Per quanto attiene all'integrità propriamente detta, poi, tre sono i brani che recano difficoltà:

a) 5, 3-4: dove si ricorda il moto sanatorio dell'acqua ad un cenno di un angelo, il che sarebbe un miracolo di prim'ordine (intervento diretto da parte di Dio), che però non è attestato da alcuna altra fonte, specie rabbinica. Comunemente s'intende il versetto 4 come un'interpolazione popolare che attribuiva a Dio le virtù naturali dell'acqua.

b) 7,53- 8,11: la canonicità del brano è indiscussa, i dubbi sono invece al riguardo dell'autenticità critica in quanto i versetti manifestano uno stile propriamente sinottico. Questo passo qui collocato è ignorato dai codici orientali più antichi e dai Padri greci del primo millennio fino a Teofilatto; manca pure nelle antiche versioni siriache e copte, come pure in alcuni manoscritti della Vetus latina, in Ambrogio, Agostino e Girolamo (Volgata) . Nei codici onciali greci è normalmente trascritta solo a partire dal 900. Un gruppo di codici onciali (f13) la mettono dopo Lc 21,38. Gli studiosi lo spiegano come un errore di trascrizione; il passo sarebbe passato dal vangelo di Luca a quello di Giovanni.

c) 21,24-25: anche su questo brano non si discute della canonicità, ma solo della sua autenticità critica. Questo passo ha un evidente carattere di appendice, con uno stile che è diverso da quello del IV evangelista, anzi, dall'insieme il testo lascia intendere che Giovanni era già morto. La maggior parte degli studiosi ritengono che sia un'aggiunta posteriore dovuta aidiscepoli dell'Apostolo prediletto.

6) L'Appendice.

Molto comune fu nell'antichità l'uso di presentare tanto i quattro evangeli quanto i loro autori sotto il simbolismo deiquattro "animali" di cui si era servito il profeta Ezechiele per descrivere i quattro volti o aspetti dei cherubini da lui contemplati nella celebre visione che segnò la sua chiamata al ministero profetico (Ez 1,5-14).

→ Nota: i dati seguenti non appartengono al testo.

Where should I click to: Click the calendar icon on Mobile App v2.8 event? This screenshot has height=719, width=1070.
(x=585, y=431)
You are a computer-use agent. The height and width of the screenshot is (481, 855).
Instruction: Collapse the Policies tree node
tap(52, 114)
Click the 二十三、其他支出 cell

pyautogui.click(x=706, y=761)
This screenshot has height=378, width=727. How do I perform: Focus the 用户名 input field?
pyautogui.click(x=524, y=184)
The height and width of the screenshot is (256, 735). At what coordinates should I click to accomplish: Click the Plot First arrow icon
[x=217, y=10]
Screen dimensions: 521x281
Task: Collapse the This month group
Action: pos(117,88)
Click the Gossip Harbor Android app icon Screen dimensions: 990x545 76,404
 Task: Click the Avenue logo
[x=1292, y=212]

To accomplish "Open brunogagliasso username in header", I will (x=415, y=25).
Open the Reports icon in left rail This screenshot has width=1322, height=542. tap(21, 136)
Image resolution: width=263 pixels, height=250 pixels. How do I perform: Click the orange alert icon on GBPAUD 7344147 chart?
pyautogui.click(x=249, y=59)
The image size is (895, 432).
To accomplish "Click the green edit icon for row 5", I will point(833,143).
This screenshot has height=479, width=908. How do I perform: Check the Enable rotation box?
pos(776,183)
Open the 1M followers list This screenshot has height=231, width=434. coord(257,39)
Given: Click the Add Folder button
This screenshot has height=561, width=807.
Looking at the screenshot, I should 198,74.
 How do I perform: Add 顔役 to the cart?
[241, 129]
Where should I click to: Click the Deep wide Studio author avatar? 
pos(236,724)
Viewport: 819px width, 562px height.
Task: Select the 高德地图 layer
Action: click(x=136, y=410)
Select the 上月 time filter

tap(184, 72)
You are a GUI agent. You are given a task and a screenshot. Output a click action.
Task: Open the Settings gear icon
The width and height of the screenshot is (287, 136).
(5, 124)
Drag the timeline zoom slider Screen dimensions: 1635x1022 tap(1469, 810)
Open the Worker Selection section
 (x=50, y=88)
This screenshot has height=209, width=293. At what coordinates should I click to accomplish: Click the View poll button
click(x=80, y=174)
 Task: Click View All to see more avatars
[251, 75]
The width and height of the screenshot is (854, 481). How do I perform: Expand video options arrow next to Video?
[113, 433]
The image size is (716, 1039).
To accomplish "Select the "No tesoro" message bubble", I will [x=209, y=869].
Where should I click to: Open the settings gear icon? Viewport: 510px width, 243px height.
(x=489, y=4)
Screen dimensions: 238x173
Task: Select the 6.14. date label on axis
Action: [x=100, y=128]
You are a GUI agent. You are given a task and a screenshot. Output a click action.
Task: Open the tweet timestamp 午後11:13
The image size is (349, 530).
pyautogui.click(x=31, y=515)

Ireneo, in particolare, si sofferma a spiegare le ragioni di questo simbolismo, mostrando dettagliatamente come i quattro aspetti dei cherubini rappresentavano "l'attività del Figlio di Dio": il leone quale suo simbolo dell'azione dominatrice e regale; il toro o vitello della sua destinazione al sacrificio e al sacerdozio; l'uomo della sua venuta nella natura umana; l'aquila dello Spirito che soffia sulla Chiesa.

Nel proporre l'applicazione di questi quattro aspetti ai quattro libri evangelici, Ireneo guardò soprattutto ai caratteri generali di ciascuno di loro riconoscendo il leone in Giovanni, il vitello in Luca, l'uomo in Matteo, l'aquila in Marco.

La proposta non ebbe fortuna, però, come quella dovuta successivamente a Girolamo, secondo il quale Matteo porta il simbolo dell'uomo perché si apre con la genealogia umana di Gesù "figlio di Abramo e di Davide" (1,1). Marco è rappresentato dal leone perché inizia con la predicazione, si può dire, ruggente di Giovanni Battista (l,2-8). Luca porta il simbolo del vitello perché inizia la sua narrazione riferendo dell'apparizione dell'angelo a Zaccaria durante l'offerta di sacrifici al Tempio (1.8-25). Giovanni, infine, è accompagnato dalla figura dell'aquila, perché il suo vangelo si apre con quel prologo meraviglioso, nel quale, come disse il grande Tommaso d'Aquino: "come aquila sopra gli altri vola", risalendo fino alla vita del Verbo nel Padre.